为研究针对结核分枝杆菌潜伏感染的DNA疫苗，基于质粒A39构建了p-VAX1-Ag85B-Rv3425-Rv2029c-PPE26 (V569)质粒DNA，并对其免疫原性及保护性进行初步研究。免疫性评价试验共分6组：PBS、p-VAX1-Ag85B(A)、p-VAX1-Ag85B-Rv3425(A3)、A39、V569和BCG，采用左后腿肌内注射C57BL/6小鼠，用流式细胞术和酶联免疫吸附试验(enzyme linked immunosorbent assay，ELISA)分别检测细胞免疫和体液免疫水平；构建斑马鱼-海分枝杆菌潜伏感染模型，将PBS、A、A3、A39、BCG、V569分别通过腹腔注射免疫斑马鱼后，每日注射地塞米松10ug诱导海分枝杆菌复发感染，对斑马鱼肝脏进行菌落计数并绘制生存曲线。结果显示，与BCG组相比，V569能引发实验小鼠强烈的细胞免疫反应(IFN-γ高水平分泌)，外周血CD4^＋/CD8^＋ T细胞比例明显增加。在斑马鱼-海分枝杆菌潜伏感染复发模型中，与BCG 免疫组相比，V569免疫斑马鱼后可显著减少其肝脏中海分枝杆菌数量，斑马鱼存活情况得到显著改善，表明V569 DNA疫苗可能是一种抗结核潜伏感染的候选DNA疫苗。

We constructed the DNA vaccine Ag85B-Rv3425 -Rv2029c-PPE26 (V569) plasmid based on p-VAX1-Ag85B-Rv3425-Rv2029c (A39) and evaluated its immunogenicity in mice. The levels of cellular immunity and humoral immunity against PBS, BCG, p-VAX1-Ag85B (A), p-VAX1-Ag85B-Rv3425 (A3), A39 and V569 were detected by enzyme-linked immunosorbent assay (ELISA) and flow cytometry after vaccination in mice.

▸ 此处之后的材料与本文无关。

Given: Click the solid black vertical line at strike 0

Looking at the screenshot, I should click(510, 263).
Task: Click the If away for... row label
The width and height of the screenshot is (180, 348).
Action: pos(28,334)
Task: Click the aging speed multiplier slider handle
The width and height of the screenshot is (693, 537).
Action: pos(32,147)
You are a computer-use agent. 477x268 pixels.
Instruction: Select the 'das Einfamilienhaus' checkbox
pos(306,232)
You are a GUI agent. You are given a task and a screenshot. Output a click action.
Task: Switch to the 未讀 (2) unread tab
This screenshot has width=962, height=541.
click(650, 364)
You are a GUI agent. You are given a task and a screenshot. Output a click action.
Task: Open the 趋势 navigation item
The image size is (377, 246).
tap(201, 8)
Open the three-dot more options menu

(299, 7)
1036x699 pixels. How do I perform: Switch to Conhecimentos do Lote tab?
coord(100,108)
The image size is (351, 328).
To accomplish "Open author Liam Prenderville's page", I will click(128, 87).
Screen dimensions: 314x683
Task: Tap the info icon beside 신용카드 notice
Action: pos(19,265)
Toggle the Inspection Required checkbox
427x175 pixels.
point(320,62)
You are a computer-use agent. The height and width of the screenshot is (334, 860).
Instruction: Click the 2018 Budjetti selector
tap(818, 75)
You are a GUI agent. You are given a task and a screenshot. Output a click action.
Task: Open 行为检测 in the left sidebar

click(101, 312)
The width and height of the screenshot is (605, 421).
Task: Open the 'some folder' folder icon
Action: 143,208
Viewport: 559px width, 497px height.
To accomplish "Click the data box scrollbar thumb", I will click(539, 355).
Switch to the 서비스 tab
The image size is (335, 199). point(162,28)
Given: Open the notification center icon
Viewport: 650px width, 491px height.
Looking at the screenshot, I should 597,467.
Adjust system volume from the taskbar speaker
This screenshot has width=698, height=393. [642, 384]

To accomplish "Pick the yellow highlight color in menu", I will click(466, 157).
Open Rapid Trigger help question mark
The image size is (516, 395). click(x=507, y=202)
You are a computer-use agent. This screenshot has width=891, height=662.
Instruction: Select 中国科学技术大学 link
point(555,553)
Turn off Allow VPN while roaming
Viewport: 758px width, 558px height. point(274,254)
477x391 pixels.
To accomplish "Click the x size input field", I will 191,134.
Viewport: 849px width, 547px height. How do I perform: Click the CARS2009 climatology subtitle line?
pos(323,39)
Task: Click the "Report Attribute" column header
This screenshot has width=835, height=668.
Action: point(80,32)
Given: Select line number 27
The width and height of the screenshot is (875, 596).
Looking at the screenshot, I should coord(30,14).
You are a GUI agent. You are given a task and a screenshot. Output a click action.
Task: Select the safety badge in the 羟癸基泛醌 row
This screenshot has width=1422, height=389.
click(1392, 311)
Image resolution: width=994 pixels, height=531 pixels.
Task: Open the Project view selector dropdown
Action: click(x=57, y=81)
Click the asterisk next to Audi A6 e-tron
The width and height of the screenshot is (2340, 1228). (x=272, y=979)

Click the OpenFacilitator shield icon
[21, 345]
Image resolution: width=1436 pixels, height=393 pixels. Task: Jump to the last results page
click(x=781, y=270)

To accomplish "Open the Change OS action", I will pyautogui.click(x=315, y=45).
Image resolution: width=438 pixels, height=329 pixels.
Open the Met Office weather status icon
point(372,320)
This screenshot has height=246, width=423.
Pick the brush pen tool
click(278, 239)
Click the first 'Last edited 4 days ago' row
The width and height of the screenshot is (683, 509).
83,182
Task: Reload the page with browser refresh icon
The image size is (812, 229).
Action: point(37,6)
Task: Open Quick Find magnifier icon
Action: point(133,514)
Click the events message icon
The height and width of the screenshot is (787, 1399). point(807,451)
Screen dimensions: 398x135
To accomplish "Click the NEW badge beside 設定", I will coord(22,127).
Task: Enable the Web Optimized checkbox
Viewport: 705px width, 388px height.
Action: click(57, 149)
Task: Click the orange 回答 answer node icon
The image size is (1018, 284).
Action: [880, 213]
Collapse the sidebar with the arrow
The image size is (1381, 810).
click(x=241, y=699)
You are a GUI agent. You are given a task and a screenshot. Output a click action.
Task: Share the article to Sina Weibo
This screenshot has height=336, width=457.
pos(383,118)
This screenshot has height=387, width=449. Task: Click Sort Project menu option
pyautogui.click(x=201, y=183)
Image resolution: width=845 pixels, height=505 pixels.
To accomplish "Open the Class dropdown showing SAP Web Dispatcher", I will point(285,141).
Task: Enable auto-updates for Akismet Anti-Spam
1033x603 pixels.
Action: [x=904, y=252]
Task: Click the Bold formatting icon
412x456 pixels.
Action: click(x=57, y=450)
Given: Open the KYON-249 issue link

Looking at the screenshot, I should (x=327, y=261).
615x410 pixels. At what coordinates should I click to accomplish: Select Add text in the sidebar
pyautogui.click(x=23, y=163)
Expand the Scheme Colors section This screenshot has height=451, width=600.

We found that V569 could trigger stronger Th1 immune response by augmenting the secretion of IFN-γ and significantly improve the CD4^＋/CD8^＋ T cell ratio in immunized mice compared to BCG. In addition, we evaluated the V569 as post-exposure DNA vaccine and found that it reduced bacterial burdens upon reactivation compared to BCG. The protection of V569 against latent TB infection was determined by zebrafish-Mycobacterium marinum latent infection model. In conclusion, V569 DNA vaccine may be a potential candidate DNA vaccine against latent tuberculosis infection.